C’est celui que l’on a tous en tête au travers des photos de Jacques Henri Lartigue dans sa série de 1913 (voir l’article passionnant et très explicite ci-dessous) sur les voitures de courses.

http://www.galerie-photo.com/voiture-jacques-henri-lartigue-analyse.html

Le sujet se déplaçant à vive allure, les systèmes d’obturation de l’époque ne permettaient pas de figer la course de la voiture, d’ou ce flou cinétique du sujet qui finalement apporte beaucoup à la photo ; la notion de vitesse s’en trouvant accentuée.

De nos jours, les vitesses d’obturation atteignent couramment les 1/2000ème de seconde, et même souvent plus… la photo de J.H Lartigue ne serait plus la même, quel dommage !

Photo: Isabelle gallois

Pour réaliser un beau flou cinétique il faut imposer sa vitesse d’obturation, autrement dit imposer au boîtier une vitesse adaptée à celle du sujet et compatible à l’image que l’on a en tête et que l’on cherche à réaliser.
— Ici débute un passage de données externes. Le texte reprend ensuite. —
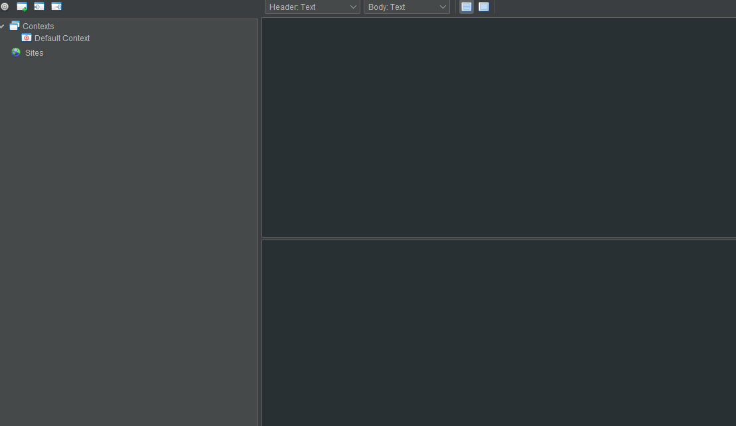Click inside the upper editor pane
Image resolution: width=736 pixels, height=426 pixels.
498,126
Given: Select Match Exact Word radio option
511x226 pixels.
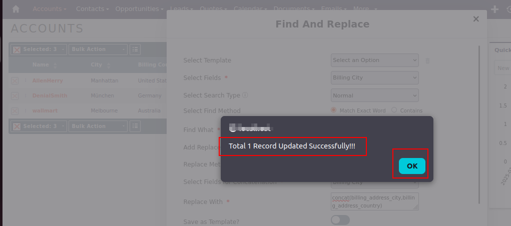Looking at the screenshot, I should click(x=333, y=110).
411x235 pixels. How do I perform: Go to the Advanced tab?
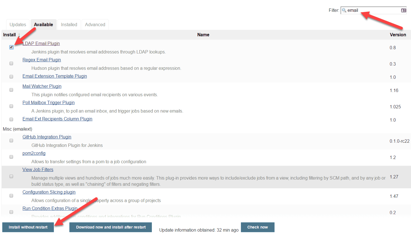(95, 24)
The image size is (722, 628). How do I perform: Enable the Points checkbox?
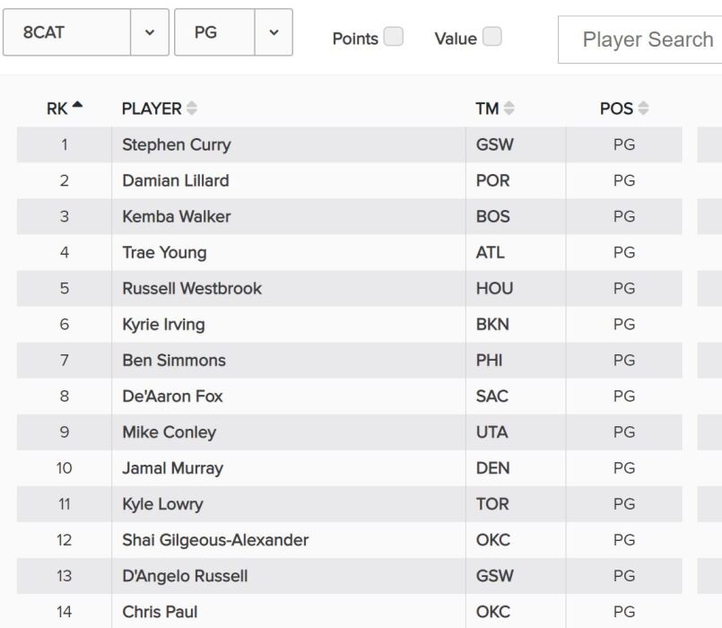392,38
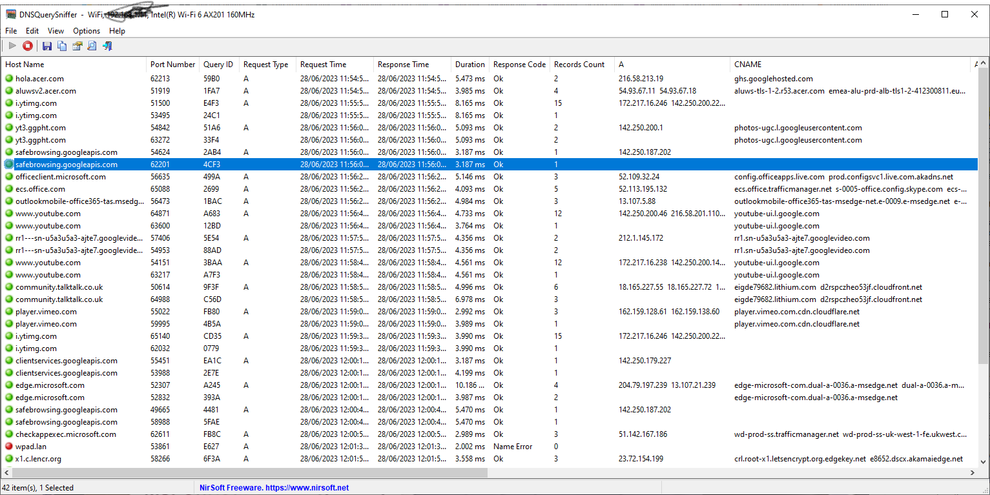Click the green status icon beside hola.acer.com
The height and width of the screenshot is (495, 990).
click(9, 79)
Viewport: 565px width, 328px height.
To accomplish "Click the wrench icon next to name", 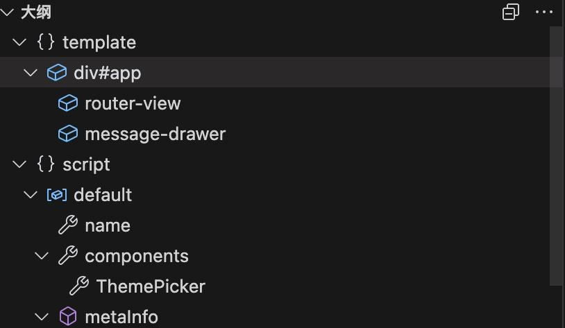I will point(67,225).
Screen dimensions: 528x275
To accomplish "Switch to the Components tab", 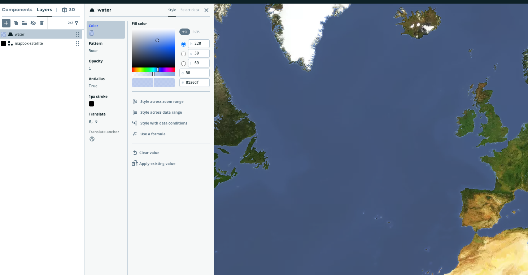I will [17, 10].
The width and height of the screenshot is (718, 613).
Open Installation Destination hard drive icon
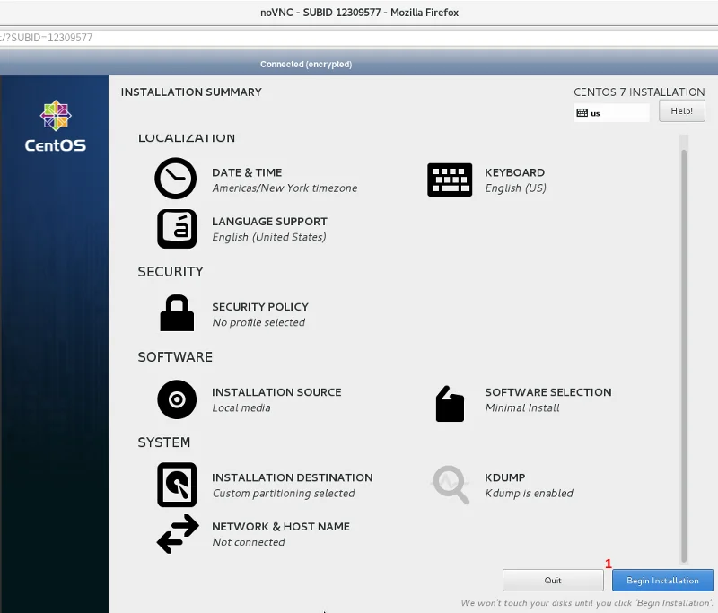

On peut flouter un TGV qui traverse un champ de blé qui lui sera net, de même que l’on peut flouter le déplacement d’un escargot sur une branche (le premier du club photo qui ramène cette photo aura gagné 1kg de cacahuètes) ou encore d’une tartine qui s’éjecte du grille-pain; simplement les paramètres de réglage du trépied d’exposition seront différents. Voir article ci-dessous.

http://bcl-clubphoto.fr/?s=tr%C3%A9pied+exposition&submit=Rerchercher

En choisissant le Mode priorité à la vitesse, le choix de celle-ci dépendra donc directement de la vitesse de déplacement du sujet.

Petit détail : Si vous travaillez à moins du 1/60ème de seconde, n’oubliez surtout pas d’utiliser votre trépied.

D’autre part, si l’ensoleillement se montre trop puissant et vous empêche de descendre votre vitesse malgré un diaphragme très fermé et des ISO au plus bas, alors il vous faudra sortir le filtre gris neutre (qui multipliera le temps de pose par son indice).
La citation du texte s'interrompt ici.